# RECORD EXCERPTS:

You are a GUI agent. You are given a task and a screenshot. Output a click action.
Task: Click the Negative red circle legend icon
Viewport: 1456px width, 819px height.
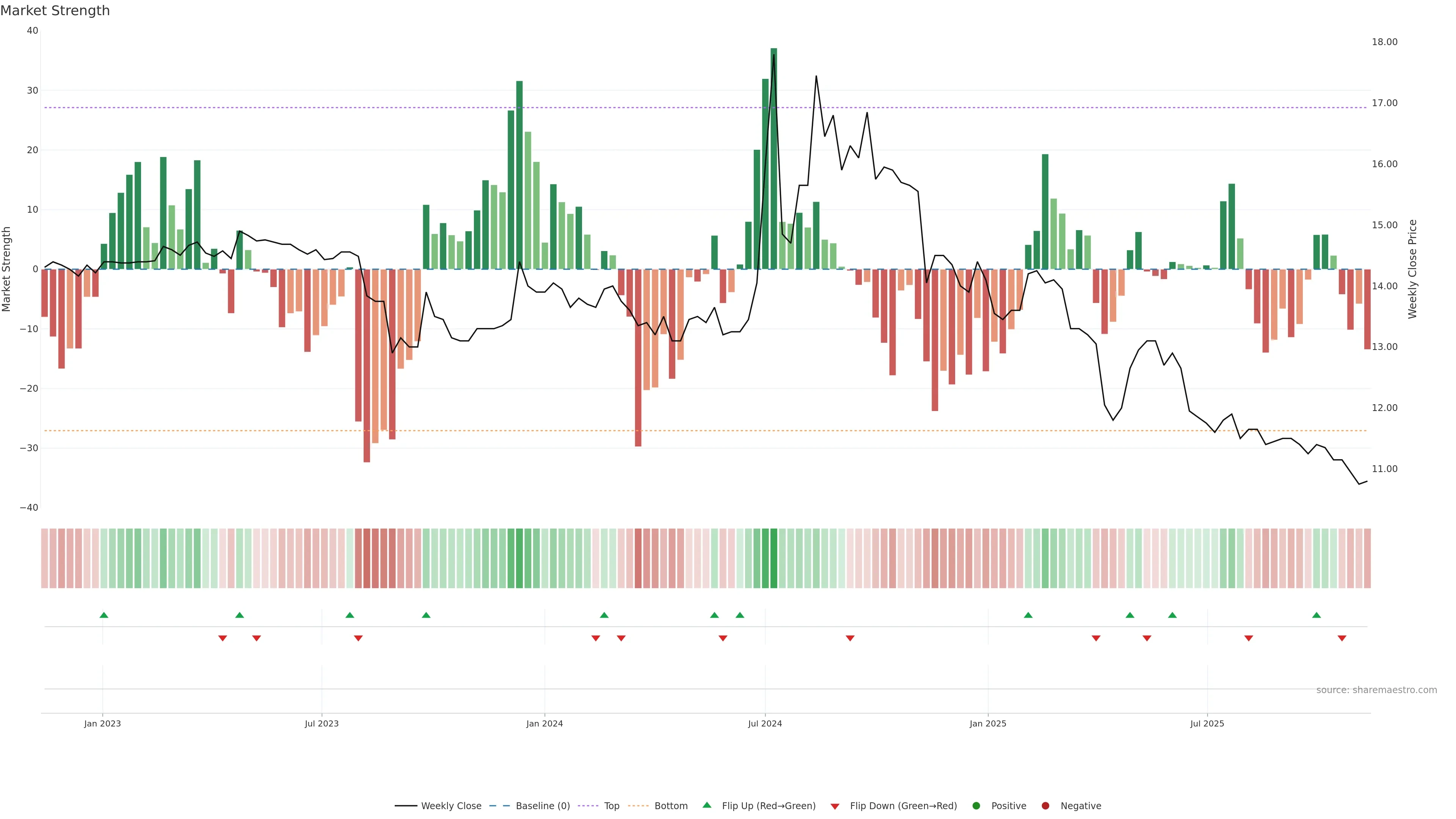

--

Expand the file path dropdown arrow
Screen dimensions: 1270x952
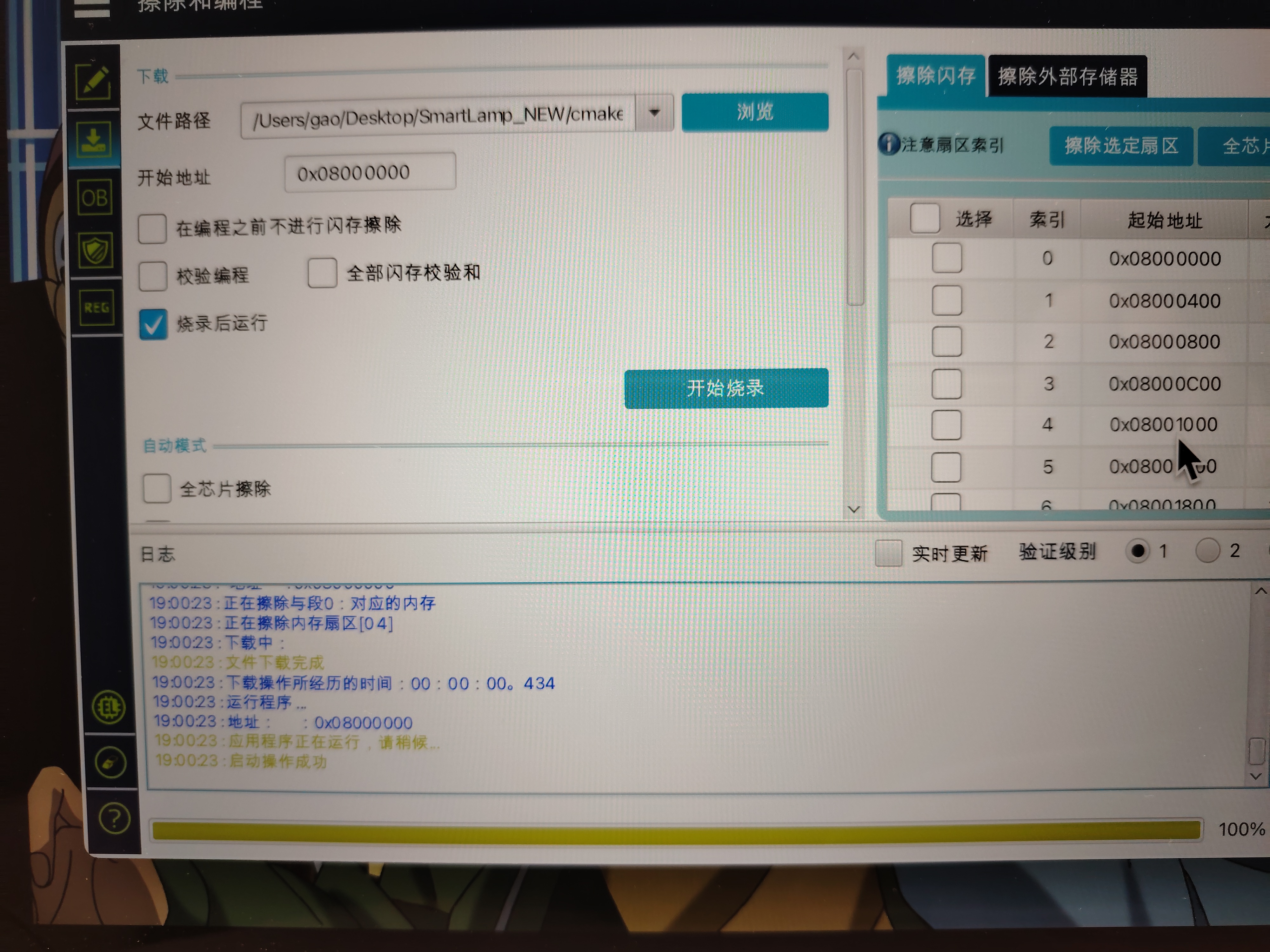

# EXERCISE INSTRUCTIONS:
Using the records above, write out exactly the lines between the one holding "You are a GUI" and the one holding "Viewport: 1456px width, 819px height.", inclusive; leave everything else out.

# EXERCISE OUTPUT:
You are a GUI agent. You are given a task and a screenshot. Output a click action.
Task: Click the Negative red circle legend icon
Viewport: 1456px width, 819px height.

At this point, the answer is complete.